(Bloomberg) -- In 1997, Paul Fireman, the founder and then-chairman and chief executive officer of Reebok International Ltd., was living with his wife Phyllis in an historic house. “It was a very nice house, but it was old and I wanted it renovated,” Fireman says.

After hearing from architects that his plans would basically involve a gut renovation, “I said, I’m not going to destroy this house. I’ll look for another piece of property.”

Fireman paid about $4 million for a 12-acre plot a mile and a half away, in the Boston suburb of Brookline, Mass., and later added two acres for a further $2 million when an adjacent parcel went up for sale. He hired the architecture firm Shope Reno Wharton to design a new home. “It started when I was just looking for a family room, and one thing led to another,” Fireman says. “I just got carried away a little bit.”

That is, perhaps, an understatement. The final product is a 26,623-square-foot limestone mansion with eight bedrooms, seven baths, and five half-baths. “It’s a little large for me right now,” Fireman says. “But 20 years ago it was OK.”

Now, in an effort to downsize, he’s putting the property on the market. The house and a 7.3-acre plot of land are listed with the Sarkis Team at Douglas Elliman for $38 million; an additional seven acres are listed separately for $17 million, meaning that, if someone wants to buy Fireman’s property as is, it will cost $55 million.

That might sound like a lot, but it’s about what Fireman says he put into the property. In total, he spent “between $40 million and $50 million,” he explains. “To be honest, I didn’t have a budget; I just built it,” he continues. “I know it’s a shameful thing. But meanwhile, what’s left is a beautiful home.”

Built to the Extreme

“The most incredible thing,” Fireman says, “is that it took only 19 months to build.” 

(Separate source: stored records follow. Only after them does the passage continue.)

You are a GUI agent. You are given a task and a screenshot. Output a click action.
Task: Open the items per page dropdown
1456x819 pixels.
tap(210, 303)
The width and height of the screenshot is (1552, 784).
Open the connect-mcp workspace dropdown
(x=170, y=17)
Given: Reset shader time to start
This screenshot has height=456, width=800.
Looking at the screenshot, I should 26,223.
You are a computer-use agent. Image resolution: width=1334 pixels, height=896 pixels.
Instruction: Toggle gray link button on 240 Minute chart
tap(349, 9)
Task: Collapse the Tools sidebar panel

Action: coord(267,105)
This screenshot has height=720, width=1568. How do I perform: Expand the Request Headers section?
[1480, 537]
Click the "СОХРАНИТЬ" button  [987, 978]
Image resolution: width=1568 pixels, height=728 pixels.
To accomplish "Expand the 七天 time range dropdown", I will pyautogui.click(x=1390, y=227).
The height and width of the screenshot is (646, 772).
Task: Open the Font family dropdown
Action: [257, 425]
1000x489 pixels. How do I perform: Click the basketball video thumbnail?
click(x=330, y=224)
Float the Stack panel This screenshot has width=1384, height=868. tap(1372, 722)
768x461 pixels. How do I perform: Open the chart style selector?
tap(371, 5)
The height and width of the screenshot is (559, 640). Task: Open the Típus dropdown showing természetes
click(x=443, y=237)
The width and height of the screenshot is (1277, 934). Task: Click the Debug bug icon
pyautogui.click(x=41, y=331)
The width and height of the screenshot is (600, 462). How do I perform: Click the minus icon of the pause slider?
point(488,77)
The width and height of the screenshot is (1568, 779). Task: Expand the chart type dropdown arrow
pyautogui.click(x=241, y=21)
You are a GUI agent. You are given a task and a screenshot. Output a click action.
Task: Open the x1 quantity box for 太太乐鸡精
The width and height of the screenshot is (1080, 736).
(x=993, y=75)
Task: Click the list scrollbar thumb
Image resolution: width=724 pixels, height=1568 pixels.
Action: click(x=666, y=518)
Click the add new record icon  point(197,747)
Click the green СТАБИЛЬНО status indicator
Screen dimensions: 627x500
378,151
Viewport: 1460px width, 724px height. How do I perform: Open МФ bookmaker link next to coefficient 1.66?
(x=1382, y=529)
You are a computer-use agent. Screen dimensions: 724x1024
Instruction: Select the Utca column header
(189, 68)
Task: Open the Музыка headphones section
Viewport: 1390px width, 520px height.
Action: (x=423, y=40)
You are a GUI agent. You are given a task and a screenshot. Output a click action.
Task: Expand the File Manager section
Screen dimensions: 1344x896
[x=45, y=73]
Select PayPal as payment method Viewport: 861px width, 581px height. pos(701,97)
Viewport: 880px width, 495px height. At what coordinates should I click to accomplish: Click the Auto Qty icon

Every room has ceiling heights of at least 11 feet; the floors, walls, and ceilings have from three to five inches of plywood, in order to make the home “as soundproof as you’ve ever heard.” His contractors, Fireman says, “built it to the extreme.”

The main entry, which spans the depth of the house, has a massive foyer with a curved staircase leading to upstairs bedrooms, a gym, and a massage room. The ground floor contains a formal dining room, library, living room, billiards room, and an office. Each floor can also be accessed via an elevator.

The finishes, Fireman says, are particularly notable. “We have a lot of marble and a lot of limestone”  shipped from a quarry in Indiana. “Every block came numbered.”

The wood paneling in the library is black walnut. “We had a guy from France come in for a couple of months,” Fireman explains. “He and his assistant had to polish the ceiling and walls and floors by hand. The whole room is just like a piece of furniture.”

Perfect for Art

The house was formally completed in 1999, and Fireman, his wife, and their decorator set about filling it with furniture and decorations. 

“We had a very good time; we’d travel the world looking for antiques,” he says. “It wasn’t quick and dirty, it was a long process.” Along with decoration, Fireman says the house was perfect for his art collection. “There’s a lot of impressionist work, some contemporary, and some modern,” he says. (Should a prospective buyer want the furniture, that would be a separate conversation.)

In one photo in the house’s listing, a Modigliani painting hangs above a fireplace. Photos of the house’s interior on the architect’s website display paintings by Marc Chagall, Pablo Picasso, Fernand Léger, and Mark Rothko, along with sculptures by Nikki de Saint Phalle and others.

Last Lap

Fireman decided to sell, he says, “because we got older. Twenty years will do it to you—we’re in the last lap, so to speak.” His children are all married and no longer live in the house, and so “we ended up buying another house, taking it down, and building something quieter and smaller and yet, still very nice.”

His house, Fireman says, will appeal to anyone who likes “the privacy, and the exclusiveness” of the land. “I’d also assume they’ll be pretty wealthy,” he says.

The entire property is “beautiful and glamorous, and if I was 40, I’d stay in it, but I’m 75,” Fireman continues. “The house will be here 500 years from now.”